宋春景豪不胆怯的同他对视,视线在空中一撞,撞进了彼此的眼睛深处。
略微一顿而已,宋春景率先移开眼。
他双手一抬,温和而坚定的道:“微臣告退。”
李琛仍旧不错眼盯着他,“你敢走。”
宋春景毫不迟疑,转身便走。
下一刻,“扑通——”
闫真跪在了地上。
“是小人的错!”他拦住宋春景的路,一张脸险些急哭了,“因为许太医在刑部待的时间太久了,衣裳破旧脏污,恐怕污了皇上视听,所以小人就做主让他洗了洗,找了身侍卫衣裳给换上了……”
此话虽然半真半假,但是还算是个正当理由。
许灼一声不敢吭的站在一旁。
宋春景直视前方幽长小路,不置可否。
闫真膝行半步,哭着道:“真是这样!”
宋春景抬脚迈出一步,不等闫真抱住他大腿,李琛上前两步单手抓住他胳膊一拧稳稳固定在身后,将药箱剥下扔给乌达,然后将人拦腰一抱,整个儿搂到了怀里。
眨眼间而已。
“我说不准走。”他压低声音道。
宋春景反应过来,剧烈挣扎一下。
“进去我跟你解释。”他沉沉一句,话中深处,带着一些不明显的祈求意味。
宋春景一顿,李琛寻到间隙,将人几步抱进了詹事间的门。
闫真赶紧起身跟上,将门飞快的关上。
詹事间周围的侍卫被尽数遣散,呈包围之势站的远远的,保护安全同时,又要确保不能听见里头的声音。

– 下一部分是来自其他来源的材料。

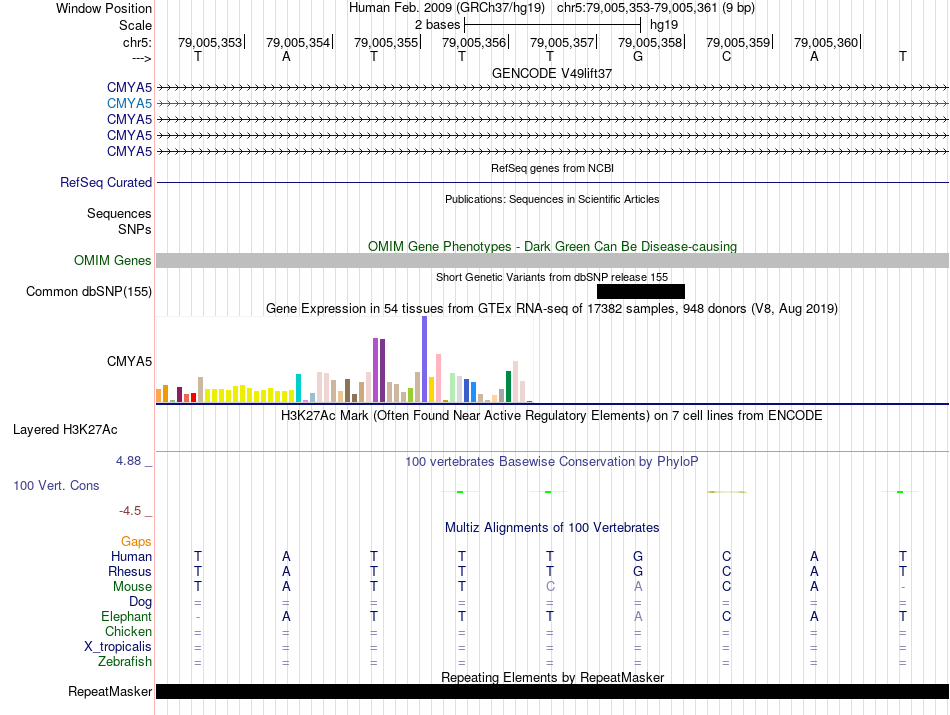
Task: Open the GENCODE V49lift37 track title
Action: 551,73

乌达畅想了一下里头的情况,更加想自己的女人了,但是他没有即刻走人,凑到许灼身边,上下打量了一眼。
“喂,”他冷酷无情,没什么好气的问:“你真是来给皇上看病的?”
李琛不在,许灼放松了许多,思绪回到脑中,“真的。”
他觉得自己似乎是惹祸了,又不敢想皇上出来会不会怪罪自己,着急的跺了跺脚,“闫总管,下官想快点走了。”
“现在想快点走了,”乌达“唷”了他一声,“刚才干嘛去了?”
他朝天翻了个白眼,撇了撇嘴:“白莲花。”
“你!”许灼看着他天不怕地不怕的模样,忍下了这口气。
乌达:“你看病就看病,还要跑到东宫来洗澡,洗澡就算了,还要洗头发,这也算了,若是真的不干净,洗也就洗了,你倒是擦干啊。”
“湿哒哒的,有伤风化。”乌达没好气的说:“若是说你一点坏心都没有,谁信啊,就是存心想勾搭皇上。”